Sauble Beach: Time to move on to a new opportunity for the sake of the Beach, and Canada

The recent Ontario Superior Court decision confirming the Saugeen First Nation’s rightful ownership of the north section of Sauble Beach is in itself an important milestone in Canada’s path toward meaningful reconciliation with Indigenous people.

Possibly just as significant in the future is the potential for a new, or renewed, era of improvement and development in all aspects of Sauble Beach’s well-being. Above all, that would include protection of the natural environment, and a new vision of future development that honors the longstanding First Nation presence and the principle of reconciliation.

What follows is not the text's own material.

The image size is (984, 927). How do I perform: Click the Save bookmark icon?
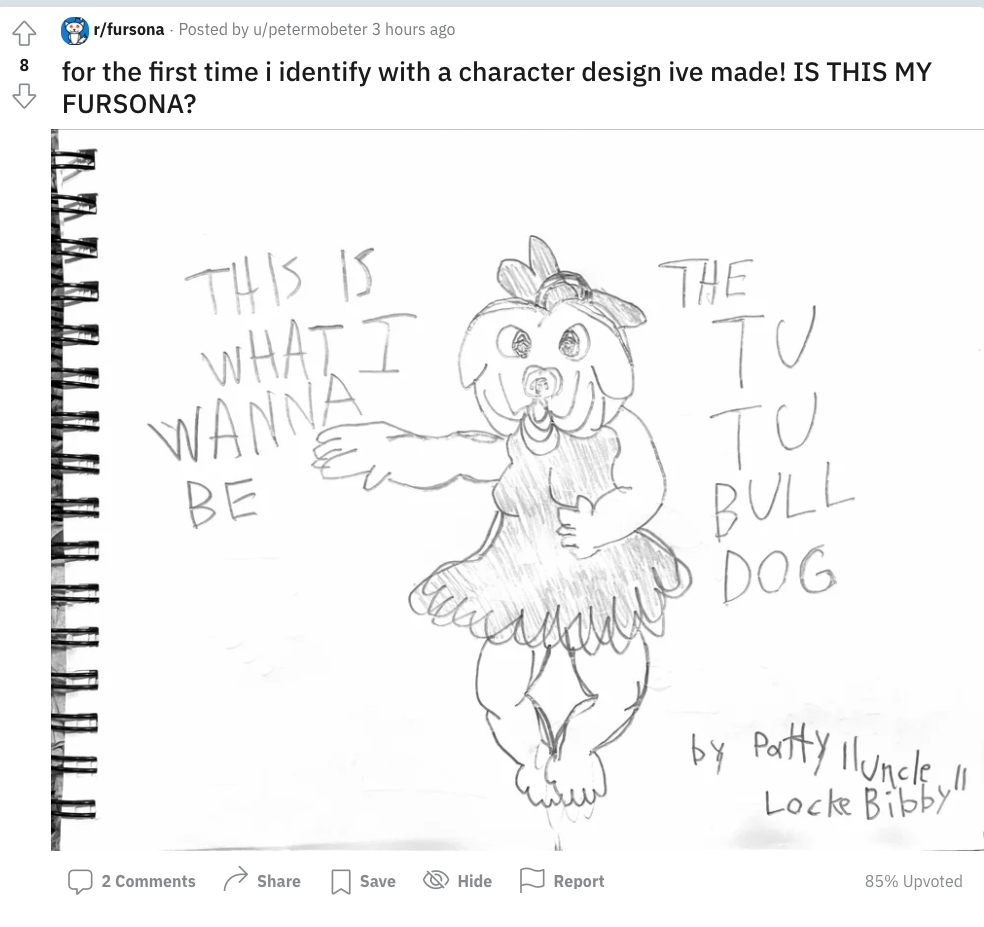click(341, 881)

I say ‘potential’ because it all depends on how open to, and how well, the indigenous and non-indigenous communities work together to make it happen. In other words, will there be peace and reconciliation, and cooperation for the overall good of the beach and both communities? The answer to that question will be nothing short of a litmus test for the future of Canada, as well as the future of Sauble Beach. There is far more to be gained by thoughtful cooperation than resentful confrontation.

Such an approach could be applied to the most mundane aspects of Sauble Beach’s future, as well as the most noble. One thing that comes readily to mind is Sauble Beach and the surrounding communities are long overdue for water and sewer services. The Saugeen First Nation and the Town of South Bruce Peninsula may want to put their heads together and join forces as soon as possible to call upon the federal and provincial governments’ help to make that a Sauble Beach development priority.

The court decision has set the stage for an interesting, new dynamic: the interface of an Indigenous community with considerable experience hosting non-indigenous tourists and cottagers on its territory, now sharing with a municipal government the well-being of a major tourist attraction and the mostly non-indigenous, business and residential community built around it. Respectful cooperation is surely the order of this new day.

In all the circumstances, and considering what’s at stake, it’s a wonder the long-standing, Saugeen land-claim didn’t get far more news media coverage and public attention before news of the court decision broke early this month.

The case, based on the Saugeen First Nation’s long-standing claim of ownership, has been before the Ontario court since 1995, but its roots go back 169 years: Treaty 72 was signed under controversial circumstances on October 14, 1854, after a hastily arranged day of intense negotiations engineered by Laurence Oliphant, the newly-appointed Superintendent General of Indian Affairs for Colonial Canada. Oliphant warned the Saugeen Ojibway (Chippewas of Nawash and Saugeen first nations) chiefs that the Crown might not be able to keep squatters out of their Saugeen Peninsula territory as he pressured them to surrender most of it. Yet, later the same day, after the treaty was signed, Oliphant posted a public notice and ordered the Owen Sound-based sheriff to keep squatters out of the newly-acquired Crown territory. The peninsula was soon renamed the Bruce Peninsula after a colonial official who had never been there. The Saugeen Ojibway were to be left with a few relatively small reserves, including the Saugeen First Nation reserve on the Lake Huron shoreline from the Saugeen River to Chief’s Point at the mouth of the Sauble River north of Sauble Beach.

Prior to the recent court decision, the Saugeen First Nation had long claimed the survey done two years after the treaty was signed did not correspond to the intent of the treaty. Ontario Superior Court Judge Susan Vella agreed in her finding that the honor of the Crown had been brought into disrepute by the mistaken survey, and the Saugeen First Nation was the rightful owner of that north portion of the beach that has been under local municipal jurisdiction for many years. Meanwhile, the southern portion of the beach, south of the iconic Sauble Beach signpost, has been Saugeen territory since after Treaty 72 was signed and surveyed.

There was an opportunity for a negotiated settlement of the Saugeen First Nation claim of ownership of the north section of the beach in the summer of 2014. With the support of Canada’s federal government Justice Department, and if its ownership of the disputed section of the beach was recognized, the First Nation was prepared to enter into a co-management agreement with the Town of South Bruce Peninsula; but that deal ran into a fire-storm of public opposition from many in the largely non-Aboriginal community of Sauble Beach when it was presented and discussed at a public meeting in August, 2014; and as a result the court case continued unresolved for another almost nine years.

That was an opportunity lost; but another, similar opportunity presents itself now.

South Bruce Peninsula council has chosen to file an appeal of the April 3 court decision; but it appears to be focused on clarification of the western boundary between the newly confirmed Saugeen territory and the municipality, and the status of private property on or near the north section of the beach. Fair enough; but it’s time to move on to that new opportunity.